We observed that a “white spot” could be associated with the leaking point seen on FA possibly due to the plasmatic flow moving from the choroid to the subretinal space or to areas of RPE hyperplasia which were responsible for focal leaks in active CSC. 8 This correspondence between a “white spot” on OCT A and the leaking point on FA could be useful in guiding focal laser treatment. However, in many patients with active CSC, OCT A did not visualize such a “white spot” probably because the difference in fluid extension between two images at two different time points is too short or too long to be detected on OCT A. OCT A showed good agreement between a “white spot” and hyper-reflective dots even if their visualization seemed to be better on OCT B and OCT C. Hyper-reflective dots on standard deviation (SD)-OCT have been already described by Lehmann et al. 8 in the external and subretinal space and also in the inner choroidal space. These dots probably reveal the involvement of an inflammatory process in CSC patients. They could correspond to inflammatory cells such as macrophages, activated by the shedding of photoreceptor outer segments, in the subretinal space. A concentration of protein-like compounds, fibrin, or lipids could also present as hyper-reflective dots. Some of these molecules are static and their visualization may be due to an artifact since they do not induce a decorrelation signal.
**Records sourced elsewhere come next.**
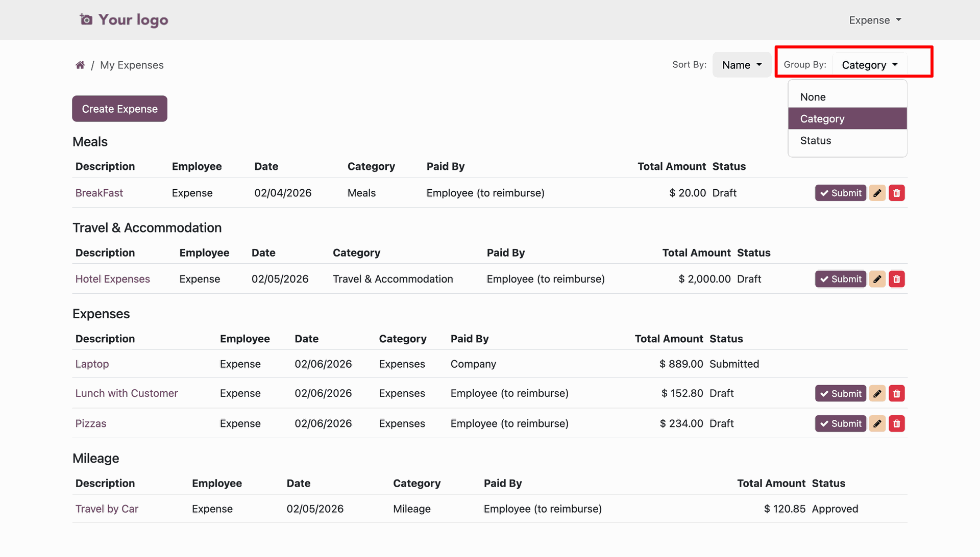Click the home icon in breadcrumb
The image size is (980, 557).
coord(80,65)
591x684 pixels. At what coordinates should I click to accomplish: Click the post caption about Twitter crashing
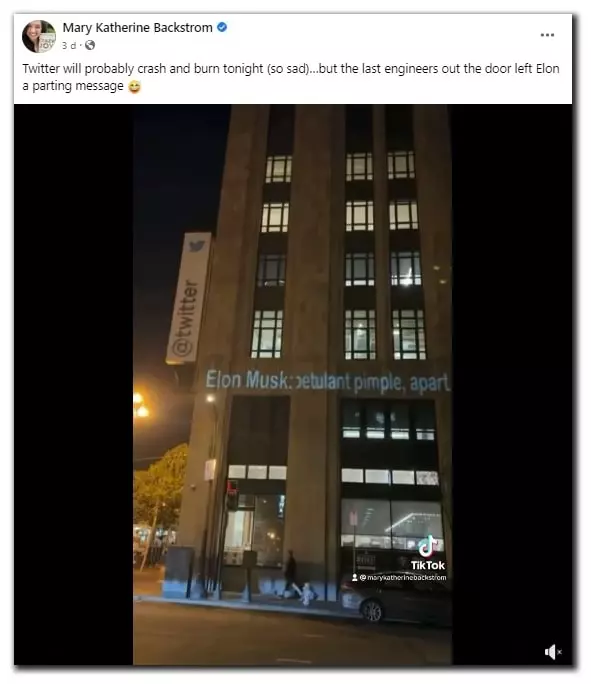coord(290,77)
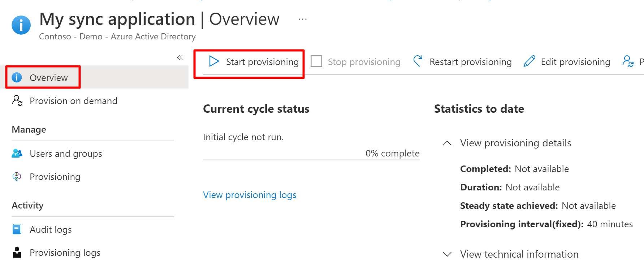Click the Stop provisioning square
This screenshot has height=271, width=644.
point(316,61)
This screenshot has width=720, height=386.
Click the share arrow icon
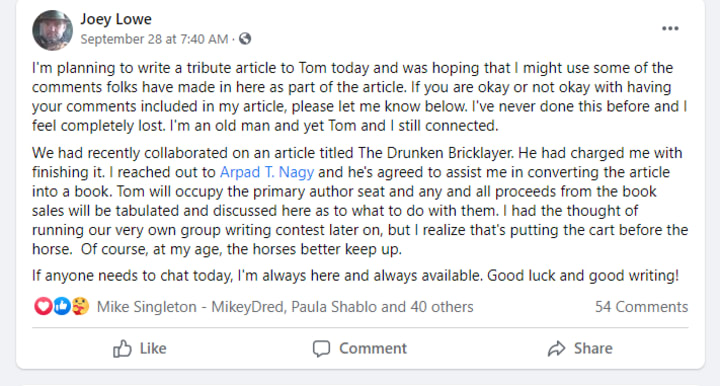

Consistent with published literature, we found OCT A to be very effective in diagnosing the associated choroidal neovascular membrane in CSC patients; 16 no false-positive case was observed. In CSC, diagnosis of choroidal neovascularization may be challenging even with the classical multimodal images.17,18 Both entities can be associated with pigment epithelial detachment, subretinal fluid, and patterns of hyperfluorescence on fluorescein and indocyanine angiographies. OCT A is very sensitive and useful to diagnose these neovascular complications. It should therefore be considered as an essential complementary examination in the early diagnosis and follow up of CSC.
In conclusion, a semiology is described, using OCT A in CSC, as abnormal dark and white lesions. OCT B, OCT C, and multimodal imaging are mandatory in addition to OCT A to diagnose non-neovascular retinal and choroidal CSC lesions. However, OCT A alone is very helpful in detecting abnormal choroidal neovascular membrane in CSC. Further studies are required to confirm our observations.
Footnotes
Declaration of conflicting interests
The author(s) declared no potential conflicts of interest with respect to the research, authorship, and/or publication of this article.
Funding
The author(s) received no financial support for the research, authorship, and/or publication of this article.